Setelah runtuhnya rezim diktator Soeharto yang
kemudian bersilih dengan reformasi, pers di Indonesia seakan kembali bangkit
dari kematian. Bagaimana tidak, bagi Orde Baru, pers dilihat bahkan dinilai
hanya semata sebagai alat pemerintah dengan dalih menjaga stabilitas negera.
Namun, alih-alih menjaga stabilitas negara, justru dengan keadaan yang demikian
Indonesia ibarat mengandung berbagai permasalahan yang kemudian baru dapat
dimuntahkan pada titik jenuh yang paling menjengahkan.
Lantas, dengan berbagai peluh dan perjuangan,
akhirnya pers mampu menggaet lagi kebebasan mereka sebagai agen perubahan sosial
masyarakat atau juga kita kenal dengan istilah institusi sosial. Terus
berkembang beriringan dengan perkembangan demokrasi, pers yang hingga dewasa
ini dijamin kebebasannya makin leluasa dalam memberitakan berbagai hal utamanya
pemerintah. Tak ada lagi pembredelan paksa, jika-jika ditemukan sejumput
kalimat atau sepenggal kata-kata yang melaporkan bahwa pemerintah tak berjalan
sesuai dengan relnya, seperti Orde Baru dulu. Bahkan lebih dari itu, semakin
dewasa kebebasan pers dikandung dalam badan, justru mereka semakin longgar
dalam pemeberitaannya.

▸ Tugas yang Dikerjakan:
**a)** Berdasarkan kutipan tentang pers Indonesia, jelaskan mengapa pers disebut seakan kembali bangkit dari kematian setelah runtuhnya rezim Soeharto.
**b)** Menurut kutipan tentang pers Indonesia, tindakan apa terhadap pers yang tidak ada lagi seperti pada masa Orde Baru?
**c)** Salin bagian kutipan tentang pers Indonesia mulai dari "Setelah runtuhnya rezim" sampai dengan "yang paling menjengahkan.".

▸ Bahan:
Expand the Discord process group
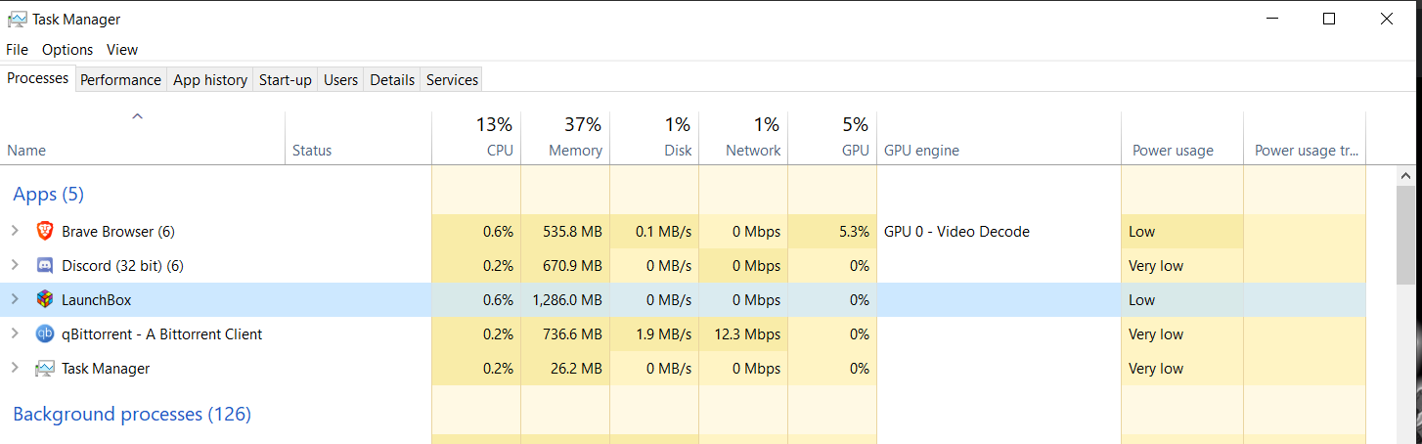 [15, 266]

--

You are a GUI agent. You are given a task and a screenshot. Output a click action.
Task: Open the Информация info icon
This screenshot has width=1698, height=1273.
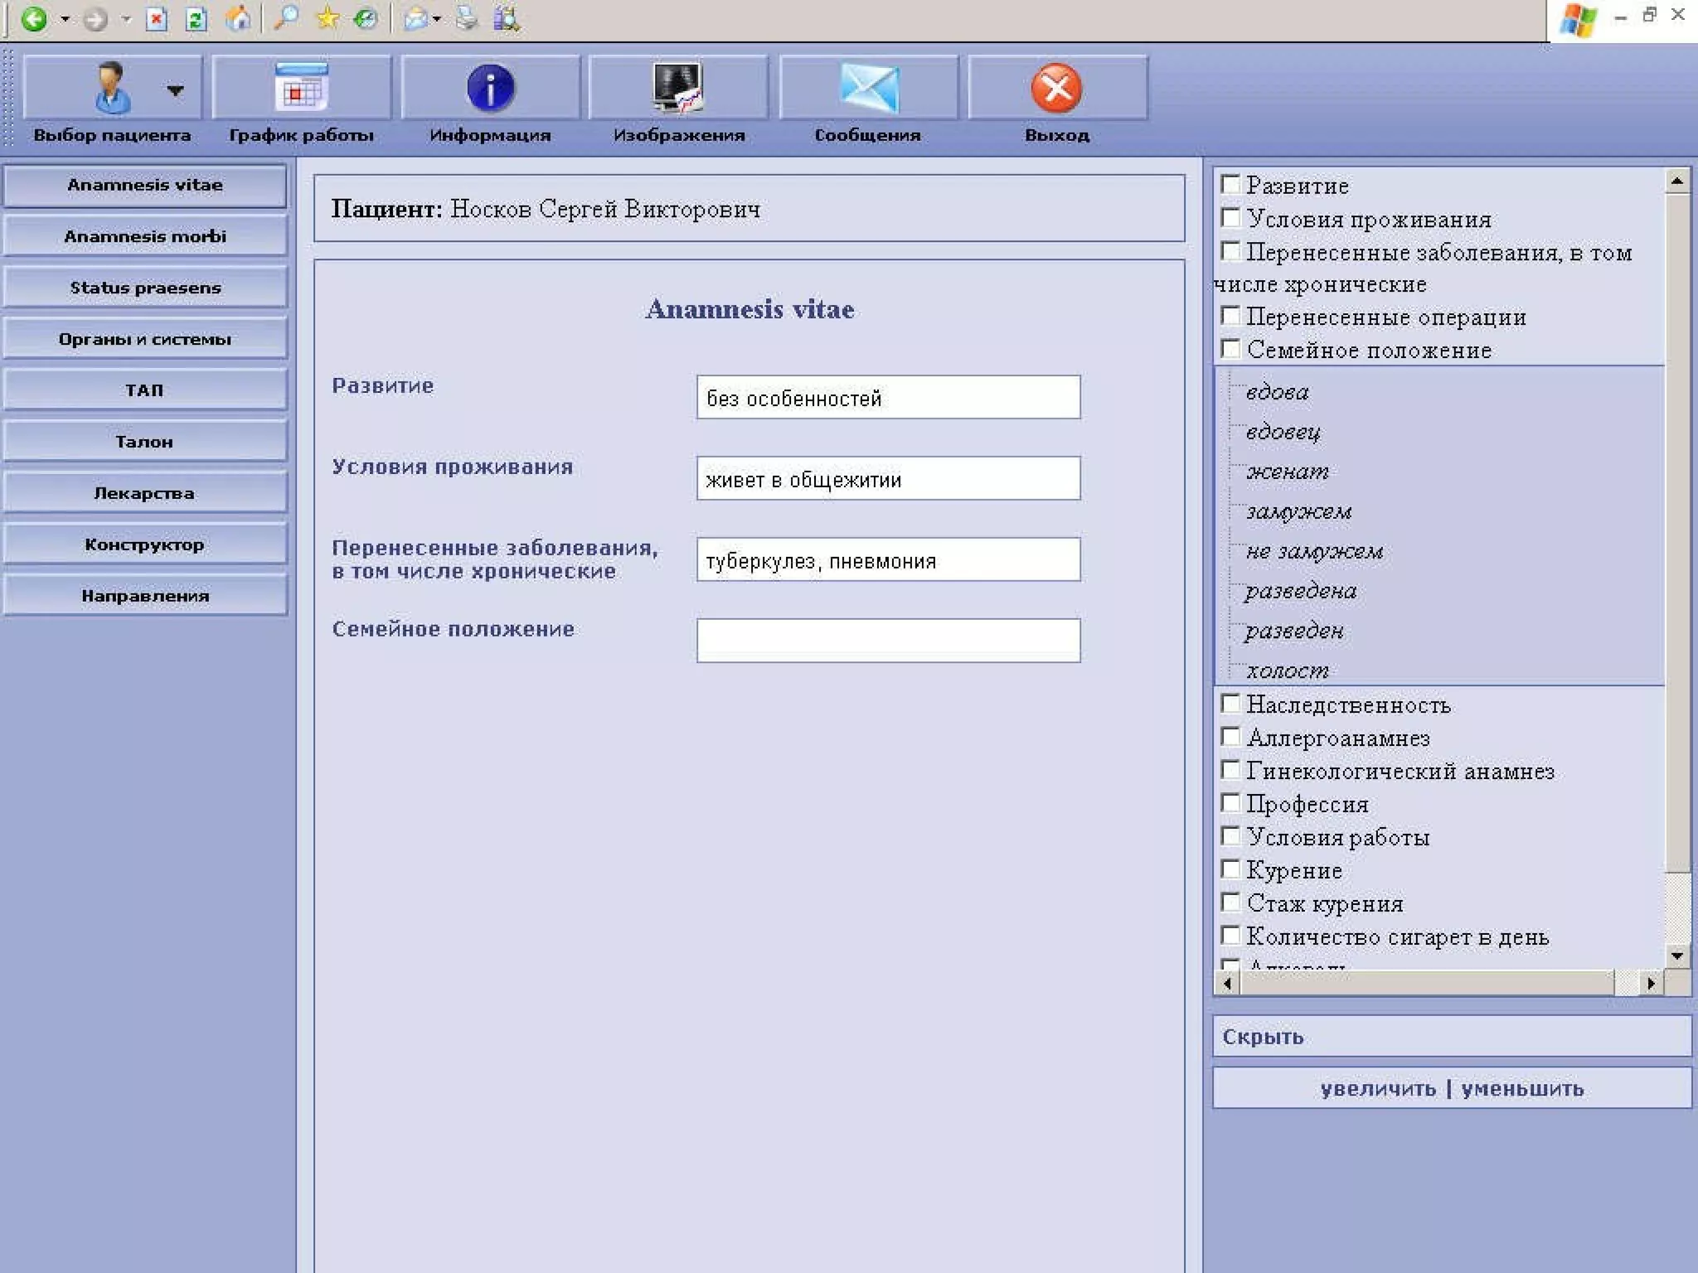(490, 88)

* * *

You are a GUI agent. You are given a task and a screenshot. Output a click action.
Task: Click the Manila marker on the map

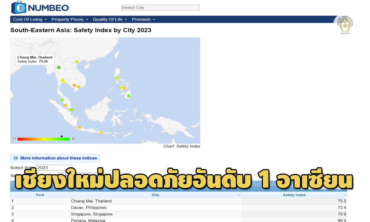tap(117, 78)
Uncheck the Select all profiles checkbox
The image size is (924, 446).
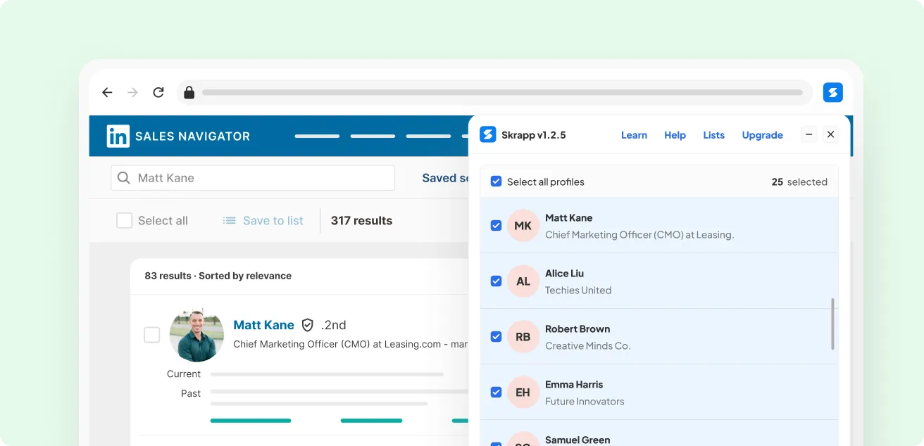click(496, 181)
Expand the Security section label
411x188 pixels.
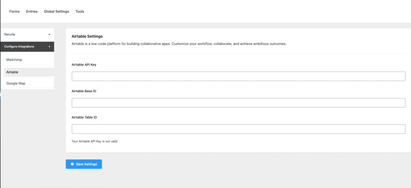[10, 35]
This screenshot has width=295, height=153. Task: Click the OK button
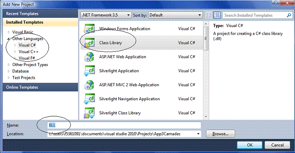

▸ Jawaban Tiap Tugas:
**a)** Pada masa Orde Baru, pers hanya dipandang sebagai alat pemerintah dengan dalih menjaga stabilitas negara. Setelah rezim itu runtuh dan berganti dengan reformasi, pers kembali memperoleh kebebasannya sebagai agen perubahan sosial masyarakat.

**b)** Pembredelan paksa tidak ada lagi.

**c)**
Setelah runtuhnya rezim diktator Soeharto yang
kemudian bersilih dengan reformasi, pers di Indonesia seakan kembali bangkit
dari kematian. Bagaimana tidak, bagi Orde Baru, pers dilihat bahkan dinilai
hanya semata sebagai alat pemerintah dengan dalih menjaga stabilitas negera.
Namun, alih-alih menjaga stabilitas negara, justru dengan keadaan yang demikian
Indonesia ibarat mengandung berbagai permasalahan yang kemudian baru dapat
dimuntahkan pada titik jenuh yang paling menjengahkan.